While Donald Trump's potential tariffs are being discussed in Canada, the real problem for the country is the loss of investment. Companies prefer to invest in the US, taking advantage of tax breaks and lower regulatory barriers.
Apple recently announced a $500 billion investment in the US economy, and Saudi Arabia is investing another $600 billion. Meanwhile, Canadian company Irving Paper is forced to close half of its production in New Brunswick due to rising energy prices, but at the same time it is expanding its capacity in the US by $600 million.
Economist Philip Cross notes that Canada's main problem is its anti-entrepreneur culture. According to him, the threat of tariffs is not as dangerous as the fact that the US is becoming more attractive to business by reducing taxes and regulations.

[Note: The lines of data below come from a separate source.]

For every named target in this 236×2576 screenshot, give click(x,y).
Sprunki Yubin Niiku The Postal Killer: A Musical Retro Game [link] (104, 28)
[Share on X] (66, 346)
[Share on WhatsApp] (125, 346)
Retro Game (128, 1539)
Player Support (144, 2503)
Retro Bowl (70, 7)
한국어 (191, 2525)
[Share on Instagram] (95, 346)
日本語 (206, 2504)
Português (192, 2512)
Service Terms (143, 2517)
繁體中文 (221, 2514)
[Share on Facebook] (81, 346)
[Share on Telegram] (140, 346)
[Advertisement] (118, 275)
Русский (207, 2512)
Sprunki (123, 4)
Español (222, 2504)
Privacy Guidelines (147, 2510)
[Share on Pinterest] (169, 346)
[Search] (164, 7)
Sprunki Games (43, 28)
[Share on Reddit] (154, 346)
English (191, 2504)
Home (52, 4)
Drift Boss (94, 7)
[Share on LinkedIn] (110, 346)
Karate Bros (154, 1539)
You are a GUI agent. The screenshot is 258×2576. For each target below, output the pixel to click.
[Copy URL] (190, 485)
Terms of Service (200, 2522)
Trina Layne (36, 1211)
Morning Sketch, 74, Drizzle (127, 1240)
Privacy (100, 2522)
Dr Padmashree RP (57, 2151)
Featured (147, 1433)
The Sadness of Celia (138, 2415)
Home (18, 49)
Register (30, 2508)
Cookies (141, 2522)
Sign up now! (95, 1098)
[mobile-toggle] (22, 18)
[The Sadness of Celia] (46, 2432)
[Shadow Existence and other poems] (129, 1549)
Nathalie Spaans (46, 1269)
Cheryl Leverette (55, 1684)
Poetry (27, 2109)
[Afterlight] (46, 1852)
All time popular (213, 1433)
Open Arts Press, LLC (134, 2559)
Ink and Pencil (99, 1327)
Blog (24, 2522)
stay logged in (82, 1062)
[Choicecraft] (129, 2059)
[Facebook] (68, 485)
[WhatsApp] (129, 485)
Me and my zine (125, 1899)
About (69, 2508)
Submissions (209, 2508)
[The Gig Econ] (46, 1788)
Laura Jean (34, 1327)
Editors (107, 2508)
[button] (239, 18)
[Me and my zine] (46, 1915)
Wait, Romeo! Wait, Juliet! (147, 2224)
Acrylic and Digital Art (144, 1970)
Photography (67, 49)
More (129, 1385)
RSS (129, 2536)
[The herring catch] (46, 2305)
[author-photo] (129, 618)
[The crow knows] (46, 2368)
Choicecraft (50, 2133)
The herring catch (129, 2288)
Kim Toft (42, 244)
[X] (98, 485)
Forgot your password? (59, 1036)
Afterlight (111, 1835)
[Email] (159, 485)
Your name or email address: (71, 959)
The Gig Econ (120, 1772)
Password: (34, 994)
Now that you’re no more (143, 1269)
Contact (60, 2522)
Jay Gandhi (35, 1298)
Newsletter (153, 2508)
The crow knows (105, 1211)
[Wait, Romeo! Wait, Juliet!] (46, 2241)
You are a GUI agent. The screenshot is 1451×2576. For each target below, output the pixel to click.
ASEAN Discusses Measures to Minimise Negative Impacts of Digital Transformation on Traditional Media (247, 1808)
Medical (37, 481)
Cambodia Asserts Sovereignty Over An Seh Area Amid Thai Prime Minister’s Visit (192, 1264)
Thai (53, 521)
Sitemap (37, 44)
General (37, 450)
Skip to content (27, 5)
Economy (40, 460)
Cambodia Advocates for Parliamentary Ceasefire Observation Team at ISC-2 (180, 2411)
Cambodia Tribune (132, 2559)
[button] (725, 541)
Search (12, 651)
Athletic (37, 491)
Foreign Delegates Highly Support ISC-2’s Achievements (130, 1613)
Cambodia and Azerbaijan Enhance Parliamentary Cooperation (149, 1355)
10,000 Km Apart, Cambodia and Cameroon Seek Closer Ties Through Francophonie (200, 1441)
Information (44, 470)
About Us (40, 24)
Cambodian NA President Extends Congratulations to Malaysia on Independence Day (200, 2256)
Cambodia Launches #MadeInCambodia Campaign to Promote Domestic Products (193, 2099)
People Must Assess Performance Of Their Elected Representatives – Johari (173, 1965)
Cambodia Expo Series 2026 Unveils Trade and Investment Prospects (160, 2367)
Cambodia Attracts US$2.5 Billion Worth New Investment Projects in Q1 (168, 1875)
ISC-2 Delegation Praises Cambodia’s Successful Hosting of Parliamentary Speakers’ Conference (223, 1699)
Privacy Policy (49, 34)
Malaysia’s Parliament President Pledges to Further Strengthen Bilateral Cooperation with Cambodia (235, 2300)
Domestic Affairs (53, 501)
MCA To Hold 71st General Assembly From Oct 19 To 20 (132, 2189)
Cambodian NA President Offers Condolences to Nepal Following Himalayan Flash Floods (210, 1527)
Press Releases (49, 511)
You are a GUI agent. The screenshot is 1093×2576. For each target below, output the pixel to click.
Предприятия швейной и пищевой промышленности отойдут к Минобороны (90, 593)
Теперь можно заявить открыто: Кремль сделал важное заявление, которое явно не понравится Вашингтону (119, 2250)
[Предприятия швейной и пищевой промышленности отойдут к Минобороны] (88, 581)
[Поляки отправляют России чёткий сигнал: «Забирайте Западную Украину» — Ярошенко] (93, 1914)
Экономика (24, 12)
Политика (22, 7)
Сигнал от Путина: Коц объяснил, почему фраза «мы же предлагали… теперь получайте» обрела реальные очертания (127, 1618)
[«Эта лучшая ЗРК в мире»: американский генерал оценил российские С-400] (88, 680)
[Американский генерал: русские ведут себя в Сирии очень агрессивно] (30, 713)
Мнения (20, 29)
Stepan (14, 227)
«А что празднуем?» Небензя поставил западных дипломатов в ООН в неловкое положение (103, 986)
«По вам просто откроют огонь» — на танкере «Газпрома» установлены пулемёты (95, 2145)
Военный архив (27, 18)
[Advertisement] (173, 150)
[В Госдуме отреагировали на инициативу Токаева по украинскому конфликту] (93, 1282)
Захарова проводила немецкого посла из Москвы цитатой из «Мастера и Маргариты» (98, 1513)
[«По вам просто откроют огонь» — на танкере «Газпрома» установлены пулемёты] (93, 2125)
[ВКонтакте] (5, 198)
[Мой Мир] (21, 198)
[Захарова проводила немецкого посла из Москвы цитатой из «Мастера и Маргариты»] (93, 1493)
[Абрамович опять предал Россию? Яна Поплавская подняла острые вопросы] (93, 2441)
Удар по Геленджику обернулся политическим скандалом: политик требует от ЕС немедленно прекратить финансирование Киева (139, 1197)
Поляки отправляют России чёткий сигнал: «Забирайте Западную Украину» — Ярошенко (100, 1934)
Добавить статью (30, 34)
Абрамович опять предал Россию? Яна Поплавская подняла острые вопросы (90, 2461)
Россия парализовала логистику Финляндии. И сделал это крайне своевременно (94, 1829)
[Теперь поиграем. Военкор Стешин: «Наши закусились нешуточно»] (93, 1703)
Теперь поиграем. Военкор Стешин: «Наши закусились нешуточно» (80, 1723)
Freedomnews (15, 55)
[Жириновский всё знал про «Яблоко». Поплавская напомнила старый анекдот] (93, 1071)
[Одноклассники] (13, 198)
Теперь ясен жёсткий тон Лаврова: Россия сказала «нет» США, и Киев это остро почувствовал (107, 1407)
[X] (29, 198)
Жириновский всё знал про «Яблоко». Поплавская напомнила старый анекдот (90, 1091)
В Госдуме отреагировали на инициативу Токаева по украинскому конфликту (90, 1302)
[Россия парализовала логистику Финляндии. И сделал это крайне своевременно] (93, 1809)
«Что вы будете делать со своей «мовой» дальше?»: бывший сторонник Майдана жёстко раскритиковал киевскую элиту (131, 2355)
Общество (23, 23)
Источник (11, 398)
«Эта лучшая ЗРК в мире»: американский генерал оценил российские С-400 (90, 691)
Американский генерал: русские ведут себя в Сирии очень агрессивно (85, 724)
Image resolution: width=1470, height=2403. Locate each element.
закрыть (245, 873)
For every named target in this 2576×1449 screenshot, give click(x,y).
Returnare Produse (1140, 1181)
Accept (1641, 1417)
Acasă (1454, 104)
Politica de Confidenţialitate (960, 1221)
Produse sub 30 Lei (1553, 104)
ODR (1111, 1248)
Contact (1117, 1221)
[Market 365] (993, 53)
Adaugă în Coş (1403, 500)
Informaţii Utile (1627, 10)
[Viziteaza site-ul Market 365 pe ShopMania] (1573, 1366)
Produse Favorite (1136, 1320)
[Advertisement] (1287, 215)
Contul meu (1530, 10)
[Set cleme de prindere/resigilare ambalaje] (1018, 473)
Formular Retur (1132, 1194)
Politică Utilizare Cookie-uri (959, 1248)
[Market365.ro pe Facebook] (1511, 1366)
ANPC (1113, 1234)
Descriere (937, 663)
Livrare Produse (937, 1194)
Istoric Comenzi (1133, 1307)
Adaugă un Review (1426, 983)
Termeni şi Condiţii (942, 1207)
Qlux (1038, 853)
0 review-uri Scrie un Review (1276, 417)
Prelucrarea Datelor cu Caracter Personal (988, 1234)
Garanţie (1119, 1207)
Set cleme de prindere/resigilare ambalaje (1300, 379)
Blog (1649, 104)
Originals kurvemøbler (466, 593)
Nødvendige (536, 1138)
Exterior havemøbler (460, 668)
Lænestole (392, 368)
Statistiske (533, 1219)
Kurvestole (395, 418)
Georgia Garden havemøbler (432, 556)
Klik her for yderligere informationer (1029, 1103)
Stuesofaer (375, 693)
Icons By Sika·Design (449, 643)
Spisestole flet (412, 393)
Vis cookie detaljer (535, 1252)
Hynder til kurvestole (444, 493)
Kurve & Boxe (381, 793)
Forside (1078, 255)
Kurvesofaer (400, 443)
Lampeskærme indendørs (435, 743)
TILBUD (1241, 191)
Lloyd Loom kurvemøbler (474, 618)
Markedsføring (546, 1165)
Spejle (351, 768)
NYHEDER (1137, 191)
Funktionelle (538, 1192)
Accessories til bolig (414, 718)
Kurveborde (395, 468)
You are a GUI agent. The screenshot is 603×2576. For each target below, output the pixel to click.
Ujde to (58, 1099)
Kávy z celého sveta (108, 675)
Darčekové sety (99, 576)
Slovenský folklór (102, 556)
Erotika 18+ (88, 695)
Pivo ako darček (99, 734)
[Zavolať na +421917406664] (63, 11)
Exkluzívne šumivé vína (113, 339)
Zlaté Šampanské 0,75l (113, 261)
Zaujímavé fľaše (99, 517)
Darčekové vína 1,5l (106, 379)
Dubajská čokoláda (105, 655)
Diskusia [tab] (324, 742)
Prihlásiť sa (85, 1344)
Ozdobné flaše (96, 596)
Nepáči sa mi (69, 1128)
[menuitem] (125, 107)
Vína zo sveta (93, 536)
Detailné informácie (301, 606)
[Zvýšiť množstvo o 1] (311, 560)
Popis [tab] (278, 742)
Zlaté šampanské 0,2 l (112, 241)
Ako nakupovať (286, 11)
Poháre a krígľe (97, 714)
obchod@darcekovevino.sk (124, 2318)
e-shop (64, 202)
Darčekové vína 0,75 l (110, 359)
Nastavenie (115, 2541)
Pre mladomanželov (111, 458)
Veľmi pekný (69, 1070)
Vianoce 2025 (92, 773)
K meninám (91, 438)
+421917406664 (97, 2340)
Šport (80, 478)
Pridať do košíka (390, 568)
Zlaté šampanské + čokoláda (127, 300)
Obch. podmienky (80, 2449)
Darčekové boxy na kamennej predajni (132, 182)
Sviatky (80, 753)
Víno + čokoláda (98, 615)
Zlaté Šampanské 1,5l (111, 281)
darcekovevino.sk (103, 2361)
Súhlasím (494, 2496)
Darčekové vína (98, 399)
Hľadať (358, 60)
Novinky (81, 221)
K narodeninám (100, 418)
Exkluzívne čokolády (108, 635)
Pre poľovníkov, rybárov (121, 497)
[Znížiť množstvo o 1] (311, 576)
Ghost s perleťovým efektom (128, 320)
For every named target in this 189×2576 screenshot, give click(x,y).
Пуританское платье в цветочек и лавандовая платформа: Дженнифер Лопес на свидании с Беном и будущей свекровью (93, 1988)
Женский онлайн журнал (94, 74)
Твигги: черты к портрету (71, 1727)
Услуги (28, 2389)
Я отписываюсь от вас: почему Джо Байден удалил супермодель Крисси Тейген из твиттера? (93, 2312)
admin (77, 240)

The US is attracting investment, Canada is losing it
Trump continues the policy of cutting taxes, reducing regulations and developing the energy sector. He created a special White House council on "energy dominance" and has already signed a number of executive orders to stimulate the industry.
American business optimism is growing: according to The Conference Board, the US CEO confidence index rose by 9 points in the last quarter, exceeding 60 for the first time since 2022. At the same time, uncertainty in Canada is breaking records: the economic instability index rose from 200 at the beginning of 2024 to 868 in December.
Canada is lagging in productivity
According to the Bank of Canada, by 2022, labor productivity in the country fell to 71% of the US level, and the gap continues to widen. Investors are wary of high taxes, complex environmental regulations and bureaucratic red tape.
Canada remains attractive due to its educated workforce, stability and natural resources, but if the situation does not change, the country may lose important investments. Even Canadian companies are already investing in the US instead of developing domestic production.
Energy in crisis
Canada's oil and gas sector continues to lose ground. From 2014 to 2023, investment in the industry fell from $76 billion to $35 billion. The reasons are strict regulation, the abandonment of key pipeline projects, and controversial environmental standards.
While Europe is looking for alternative energy sources due to the conflict with Russia, Canada is losing opportunities. Justin Trudeau has abandoned the construction of an LNG terminal for export to Germany, saying that “clean energy” is more important.
Trade war: how dangerous are tariffs?
If Trump imposes 25% tariffs on all Canadian goods, the country's economy will lose 2.5% of GDP in the first year and another 1.5% in the second, the Bank of Canada predicts. However, experts doubt that the tariffs will remain in place for long, since they will also negatively affect American consumers.
What should Canada do?
Experts offer several solutions:
- Cut taxes and regulations to make the country attractive for business.
- Develop the energy sector and build pipelines for export.
- Remove barriers to interprovincial trade - this could increase GDP by 3.8%.
- Review environmental policies so as not to put businesses at a disadvantage compared to the United States.
According to Philip Cross, if Canada does not change its economic policy, the outflow of investment will become irreversible.